What is expected – Print the entries exactly as they appear, and omit any images.

Records shown –
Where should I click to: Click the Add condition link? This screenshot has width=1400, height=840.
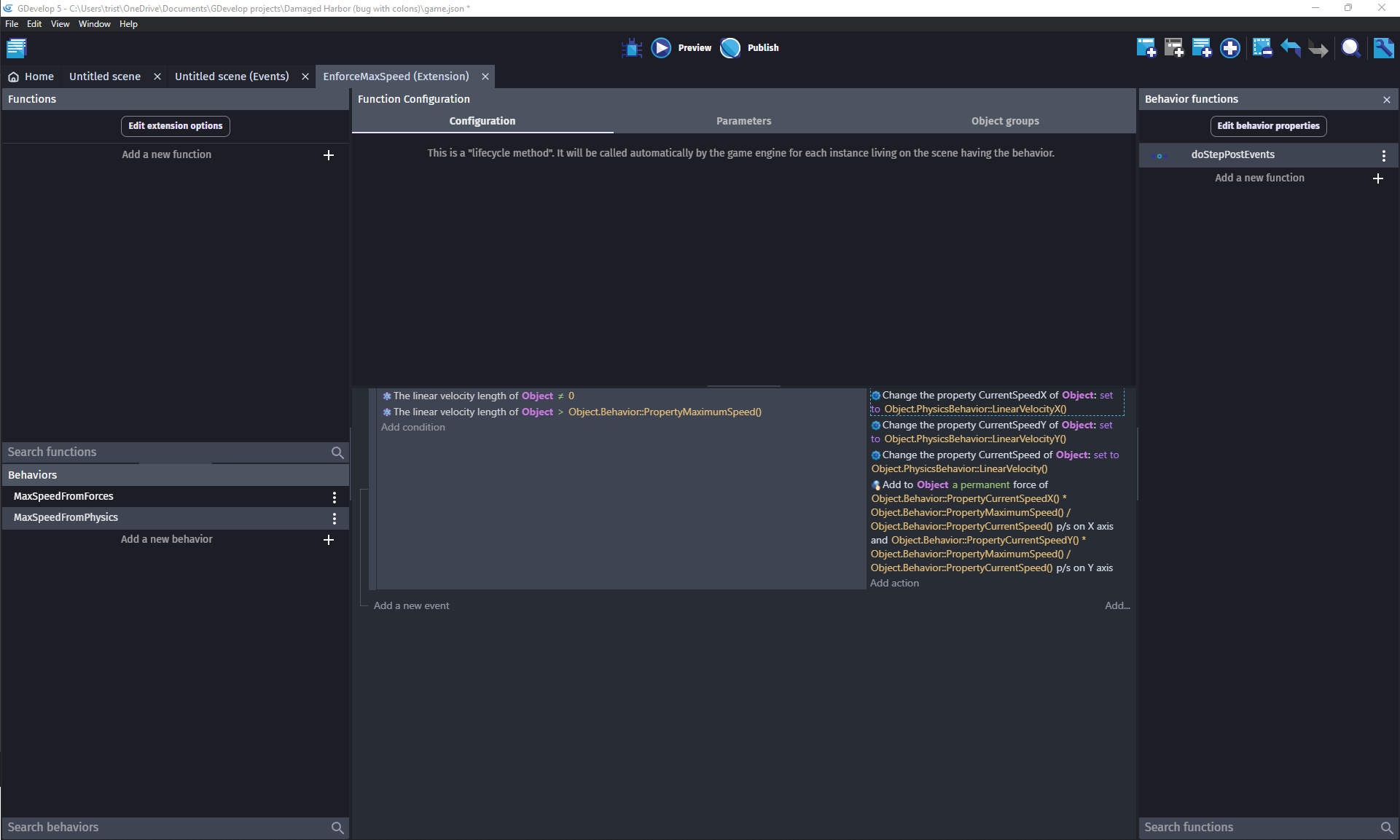pos(412,428)
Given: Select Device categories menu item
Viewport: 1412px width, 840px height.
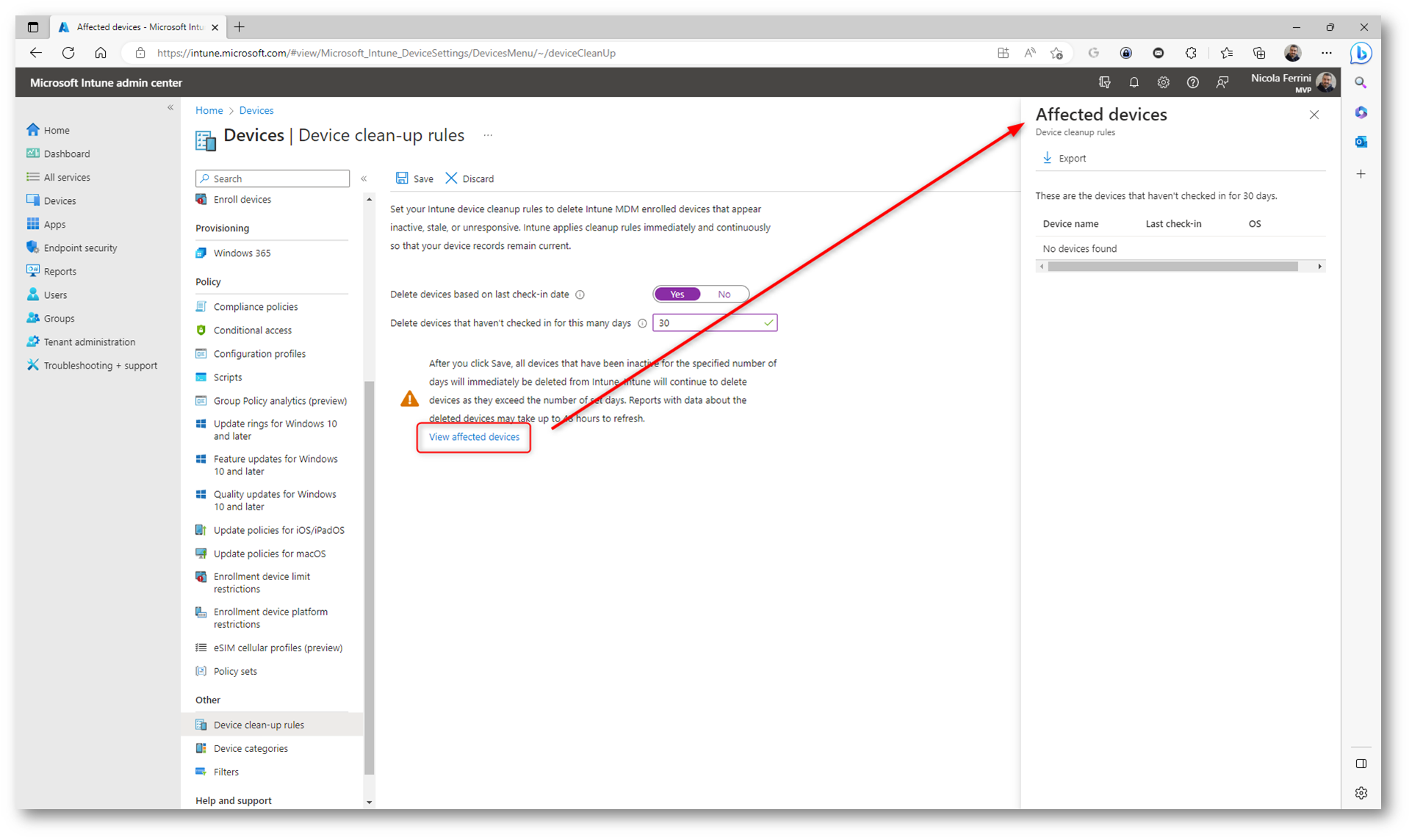Looking at the screenshot, I should tap(251, 748).
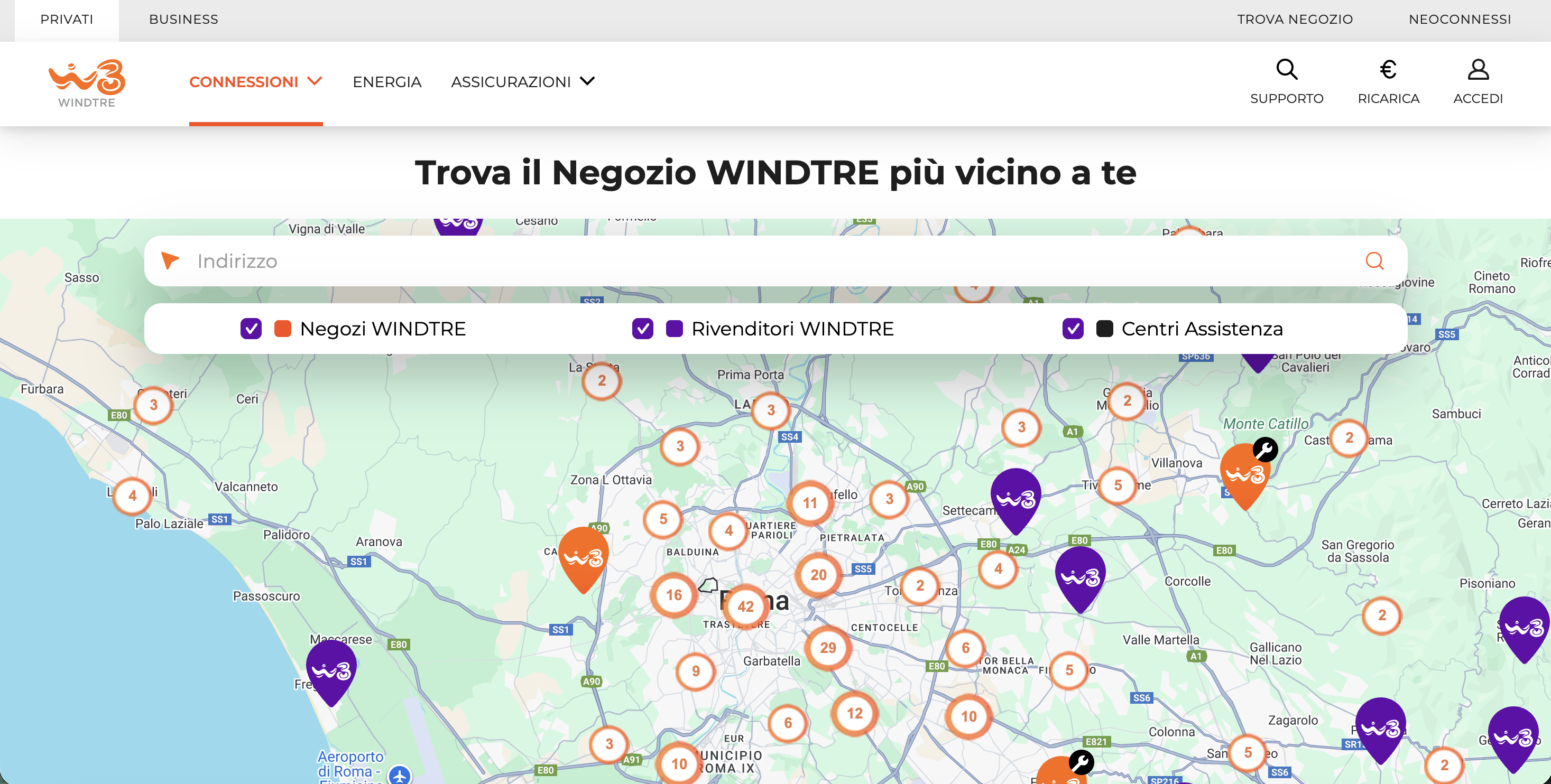Screen dimensions: 1551x784
Task: Disable the Negozi WINDTRE filter checkbox
Action: click(x=251, y=329)
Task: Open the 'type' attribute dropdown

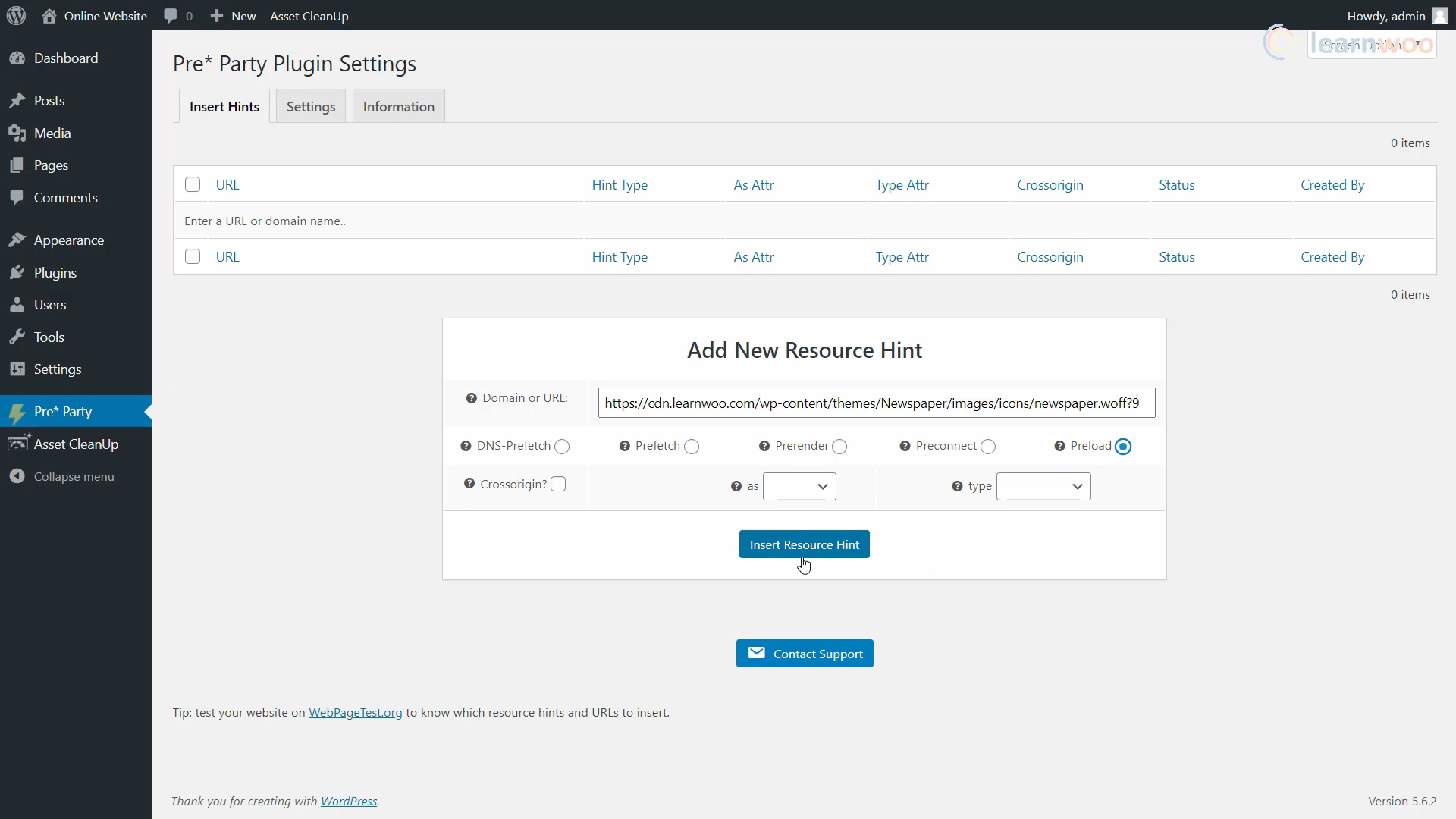Action: point(1043,486)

The answer –
Where should I click to: Click the Add condition link? This screenshot has width=1400, height=840.
pos(412,428)
Given: Select Device categories menu item
Viewport: 1412px width, 840px height.
Looking at the screenshot, I should tap(251, 748).
Screen dimensions: 1551x784
Task: Disable the Negozi WINDTRE filter checkbox
Action: click(x=251, y=329)
Task: Open the 'type' attribute dropdown

Action: point(1043,486)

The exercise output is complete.